A Gokoku Shrine () is a shrine dedicated to the spirit (Eirei) of those who died for the nation, renamed from shōkonsha in 1939 (Showa 14). Before World War II, they were under the jurisdiction of the Ministry of the Interior, but after World War II they are administered by an independent religious corporation . Designated Gokoku Shrines were built in prefectures except Tokyo and Kanagawa Prefecture. The main deities are war dead from the prefecture or those who are related to them, as well as self-defense officers, police officers, firefighters, and others killed in the line of duty.

Outline 
Gokoku Shrines were established by the Promulgation of March 15, 1939 and the Coming into force of April 1 in Showa 14. The name "Shokonsha" was changed to Gokoku Shrine because there was a contradiction in the name, since "Shokonsha" refers to a temporary or temporary ritual and "Sha" refers to a permanent facility. The name "Gokoku" was coined from the phrase "I wish to establish a foundation for the protection of the nation" in the draft order rescript of December 28, 1872 (November 28, 1872) and in the January 4, 1882 Imperial Rescript to Soldiers and Sailors, "If you devote yourself to the protection of the nation," etc., was adopted because it was the most appropriate way to praise the deeds of the deities and because it was familiar to people who had already used terms such as "heroic spirit of national defense" and the like.

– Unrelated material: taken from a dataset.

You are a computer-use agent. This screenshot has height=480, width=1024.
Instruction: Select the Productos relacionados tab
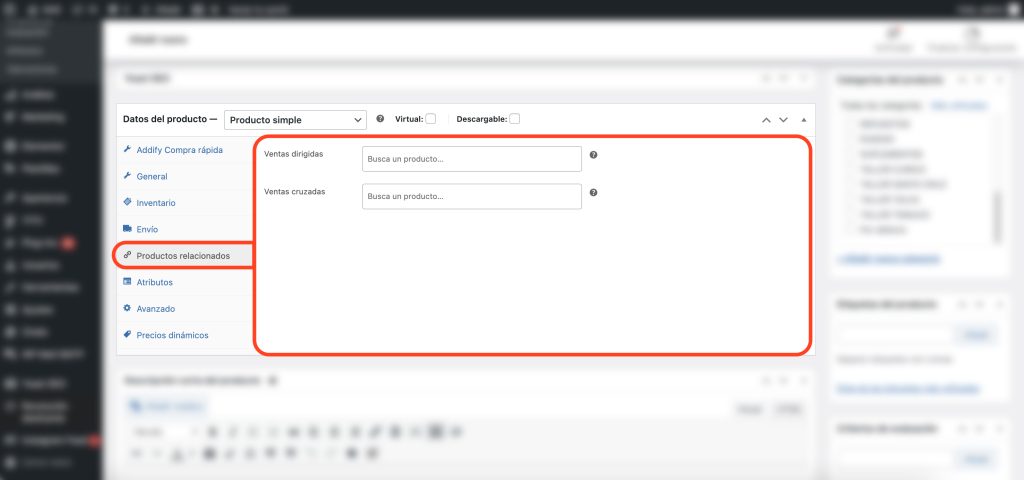[x=182, y=256]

The total number of Gokoku Shrines is estimated to be 131 as of April 1939 (Showa 14).

The status of the shrine was determined in accordance with Article 1, Paragraph 1 of the "Shinto Shrines under Prefectural Shrines" (No. 22 of the Edict of 1894), which was revised at the same time as the introduction of the Gokoku Shrine System. They are divided into designated Gokoku Shrines, which correspond to prefectural shrines designated by the Minister of Home Affairs, and undesignated Gokoku Shrines, which correspond to other village shrines. With the acceptance of the Potsdam Declaration in August 1945, Japan became the first country to receive the occupation, Gokoku Shrine was considered a militarist institution and had to be renamed, for example, by removing the word "Gokoku" from its name, in order to ensure its continued existence.。When the San Francisco Peace Treaty went into effect in 1952 and Japan regained its sovereignty, the majority of the renamed shrines returned to their former names. After World War II, some of the designated shrines of the Jinja Honcho became Beppo Shrines.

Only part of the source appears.